# Conditional Probability - Part 1 Video Explanation

Dear team ,

In this video minute 6:18 the instructor tries to solve the questions “What is the probability that now the sum is 10, given that the first one is six?” and I kind of got confused with the answer.

The answer seems to be “… so the probability is now 1/6. The probability change from 1/12 to 1/6” but I can see in the whole probabilistic space that there is only 1 answer (6,4). Shouldn’t be then, the answer 1/36?

I’m trying to reason about it graphically and I’m reasoning that first P(A) P(all sum 100) = 3/36 (So only 3 of 36 can fit first condition ) then P(Start by 6 | All sum 10) evolves from the condition in such a way that among those 3 ( P(B) new probabilistic space) only 1 fits the second condition therefore the whole probabilistic space reduces to 1/36.

I get to understand it that P(A) = 1/12 and P(B) = 1/3 therefore P(B|A) = 1/12 * 1/3 = 1/36.

What do you think? could it be this a solution to the problem statement?

Hi @josetonyp!

First, welcome to our community! It is always good to see new people around here sharing their questions and thoughts!

What is the probability of, when throwing two dice, the first one lands in 6 and the second one lands in 4?

Written task a:
Output, without alteration, the stretch of the records below running from the line that contains "Find the location of a particular element. The" through the line that contains "the volume is".
The forum thread on conditional probability above and the records that follow are separate material.

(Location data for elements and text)
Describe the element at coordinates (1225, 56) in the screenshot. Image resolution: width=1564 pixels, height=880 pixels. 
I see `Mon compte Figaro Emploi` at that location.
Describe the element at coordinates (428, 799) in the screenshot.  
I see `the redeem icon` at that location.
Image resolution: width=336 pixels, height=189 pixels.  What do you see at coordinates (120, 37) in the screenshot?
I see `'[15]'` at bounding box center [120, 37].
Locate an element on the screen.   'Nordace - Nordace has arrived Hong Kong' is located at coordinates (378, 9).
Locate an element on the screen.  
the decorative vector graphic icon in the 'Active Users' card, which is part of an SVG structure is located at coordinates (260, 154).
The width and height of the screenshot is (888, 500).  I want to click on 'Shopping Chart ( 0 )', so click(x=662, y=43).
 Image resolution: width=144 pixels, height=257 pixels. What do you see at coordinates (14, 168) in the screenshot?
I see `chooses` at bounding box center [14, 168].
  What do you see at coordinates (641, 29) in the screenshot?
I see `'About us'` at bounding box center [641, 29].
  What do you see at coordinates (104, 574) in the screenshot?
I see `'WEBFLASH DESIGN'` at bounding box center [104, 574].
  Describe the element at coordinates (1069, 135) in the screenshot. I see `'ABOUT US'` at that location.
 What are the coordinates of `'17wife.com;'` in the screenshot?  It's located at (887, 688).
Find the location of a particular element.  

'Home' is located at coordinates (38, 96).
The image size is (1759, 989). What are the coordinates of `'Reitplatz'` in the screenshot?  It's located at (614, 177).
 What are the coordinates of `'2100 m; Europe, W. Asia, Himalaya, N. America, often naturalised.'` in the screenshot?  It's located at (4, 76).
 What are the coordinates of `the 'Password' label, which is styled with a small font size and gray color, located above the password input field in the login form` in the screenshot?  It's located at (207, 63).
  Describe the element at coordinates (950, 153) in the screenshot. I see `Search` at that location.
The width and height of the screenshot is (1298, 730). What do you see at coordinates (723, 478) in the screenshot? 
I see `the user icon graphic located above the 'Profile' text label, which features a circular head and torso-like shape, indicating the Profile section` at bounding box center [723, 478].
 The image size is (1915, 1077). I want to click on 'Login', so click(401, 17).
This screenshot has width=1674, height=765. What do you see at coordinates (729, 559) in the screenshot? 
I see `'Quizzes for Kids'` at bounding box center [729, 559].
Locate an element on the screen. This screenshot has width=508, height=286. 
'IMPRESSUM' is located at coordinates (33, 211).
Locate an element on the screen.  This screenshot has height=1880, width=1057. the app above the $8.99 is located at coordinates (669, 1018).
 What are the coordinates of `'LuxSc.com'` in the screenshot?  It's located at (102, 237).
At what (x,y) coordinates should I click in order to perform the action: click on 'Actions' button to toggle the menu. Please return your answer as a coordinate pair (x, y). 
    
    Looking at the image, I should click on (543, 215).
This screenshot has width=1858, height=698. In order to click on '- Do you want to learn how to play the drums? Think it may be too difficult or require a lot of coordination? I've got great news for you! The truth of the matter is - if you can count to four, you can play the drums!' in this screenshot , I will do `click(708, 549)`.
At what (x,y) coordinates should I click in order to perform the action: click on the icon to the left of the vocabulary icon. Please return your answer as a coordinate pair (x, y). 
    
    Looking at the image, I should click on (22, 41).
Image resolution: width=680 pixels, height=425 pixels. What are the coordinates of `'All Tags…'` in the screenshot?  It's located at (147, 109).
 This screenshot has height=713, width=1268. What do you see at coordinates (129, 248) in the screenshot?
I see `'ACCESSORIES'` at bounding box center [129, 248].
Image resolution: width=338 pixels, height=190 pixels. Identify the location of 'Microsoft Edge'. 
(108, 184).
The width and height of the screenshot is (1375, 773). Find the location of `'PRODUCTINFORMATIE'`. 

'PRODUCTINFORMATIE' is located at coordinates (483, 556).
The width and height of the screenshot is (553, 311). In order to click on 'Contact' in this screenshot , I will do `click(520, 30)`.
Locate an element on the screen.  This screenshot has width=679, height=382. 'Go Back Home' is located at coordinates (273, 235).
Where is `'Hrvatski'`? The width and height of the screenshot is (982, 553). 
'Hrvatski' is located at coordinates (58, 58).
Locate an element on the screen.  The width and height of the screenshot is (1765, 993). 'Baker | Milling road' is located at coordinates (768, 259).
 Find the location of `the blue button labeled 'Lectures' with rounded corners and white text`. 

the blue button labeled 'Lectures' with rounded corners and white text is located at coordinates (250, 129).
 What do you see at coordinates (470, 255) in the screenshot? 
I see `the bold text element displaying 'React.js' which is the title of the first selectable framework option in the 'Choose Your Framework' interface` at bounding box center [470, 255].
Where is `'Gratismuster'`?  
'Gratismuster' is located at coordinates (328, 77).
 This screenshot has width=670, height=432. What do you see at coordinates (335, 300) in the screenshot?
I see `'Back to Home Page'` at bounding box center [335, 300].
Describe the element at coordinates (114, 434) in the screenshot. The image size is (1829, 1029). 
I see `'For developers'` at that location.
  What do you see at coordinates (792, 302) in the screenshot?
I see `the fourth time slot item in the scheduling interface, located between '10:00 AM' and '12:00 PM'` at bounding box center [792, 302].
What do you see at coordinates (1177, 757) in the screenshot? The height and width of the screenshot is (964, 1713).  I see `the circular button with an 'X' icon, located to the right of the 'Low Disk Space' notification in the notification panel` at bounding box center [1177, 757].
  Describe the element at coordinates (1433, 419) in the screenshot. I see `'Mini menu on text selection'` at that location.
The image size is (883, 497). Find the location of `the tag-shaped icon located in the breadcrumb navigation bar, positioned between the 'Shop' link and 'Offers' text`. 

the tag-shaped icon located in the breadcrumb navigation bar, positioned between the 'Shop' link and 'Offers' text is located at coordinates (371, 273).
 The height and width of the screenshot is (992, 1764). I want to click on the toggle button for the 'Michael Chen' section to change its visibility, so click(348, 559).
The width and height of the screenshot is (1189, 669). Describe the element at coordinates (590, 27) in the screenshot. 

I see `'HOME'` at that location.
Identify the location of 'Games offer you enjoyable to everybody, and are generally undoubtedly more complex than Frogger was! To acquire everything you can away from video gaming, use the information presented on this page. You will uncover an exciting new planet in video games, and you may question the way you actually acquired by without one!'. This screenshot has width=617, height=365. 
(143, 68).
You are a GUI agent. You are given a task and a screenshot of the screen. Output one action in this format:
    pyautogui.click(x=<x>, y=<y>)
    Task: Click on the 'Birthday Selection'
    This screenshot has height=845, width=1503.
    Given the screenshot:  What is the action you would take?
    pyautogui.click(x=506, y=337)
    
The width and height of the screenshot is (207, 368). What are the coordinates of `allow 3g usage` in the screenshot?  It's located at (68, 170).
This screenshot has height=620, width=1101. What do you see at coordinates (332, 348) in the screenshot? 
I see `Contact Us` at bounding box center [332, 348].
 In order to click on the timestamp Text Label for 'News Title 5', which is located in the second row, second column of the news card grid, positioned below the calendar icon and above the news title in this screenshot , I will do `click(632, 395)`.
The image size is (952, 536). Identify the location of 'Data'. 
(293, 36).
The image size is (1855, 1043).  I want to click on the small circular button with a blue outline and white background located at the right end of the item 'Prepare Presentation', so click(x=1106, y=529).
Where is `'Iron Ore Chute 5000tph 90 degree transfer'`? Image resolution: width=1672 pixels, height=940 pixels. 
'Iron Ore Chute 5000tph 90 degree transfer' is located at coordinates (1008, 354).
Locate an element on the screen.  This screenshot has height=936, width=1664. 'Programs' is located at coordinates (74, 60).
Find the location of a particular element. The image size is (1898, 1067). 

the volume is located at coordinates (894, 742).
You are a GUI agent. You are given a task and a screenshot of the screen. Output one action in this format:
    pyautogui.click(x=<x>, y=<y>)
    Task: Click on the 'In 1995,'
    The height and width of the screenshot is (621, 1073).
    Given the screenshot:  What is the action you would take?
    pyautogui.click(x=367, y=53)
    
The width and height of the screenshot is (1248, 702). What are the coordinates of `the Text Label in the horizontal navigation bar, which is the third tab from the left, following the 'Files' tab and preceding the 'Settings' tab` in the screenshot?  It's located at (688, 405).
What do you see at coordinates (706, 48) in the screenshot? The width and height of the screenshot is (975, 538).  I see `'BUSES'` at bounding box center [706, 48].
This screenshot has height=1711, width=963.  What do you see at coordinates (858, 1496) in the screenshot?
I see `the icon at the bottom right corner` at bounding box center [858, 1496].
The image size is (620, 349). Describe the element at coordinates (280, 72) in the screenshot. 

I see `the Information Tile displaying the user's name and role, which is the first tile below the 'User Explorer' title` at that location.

Written task b:
Pick up the forum thread on conditional probability after its final sentence and continue it.

Final result a:
Find the location of a particular element. The image size is (1898, 1067). 

the volume is located at coordinates (894, 742).

Final result b:
However, the question is slightly different. It is now a conditional probability.

“What is the probability that now the sum is 10, given that the first one is six?”

Note that we already know that the first dice is six, so in this case, there is no random event anymore related to this particular dice. Its value were already determined. So it turns out that the only random event to occur is the throwing of the next dice. And in this case, there is only one side that sums 10, i.e., 4. Therefore there is a \frac{1}{6} chance of landing in 4, thus summing 10 with the previous dice.

If you still can’t get it, please let me know and we can work it together.

Cheers,
Lucas

1 Like

Thanks a lot for you answer, I miss understood the problem greatly looking for a more complex solution. Thanks for adding this perspective.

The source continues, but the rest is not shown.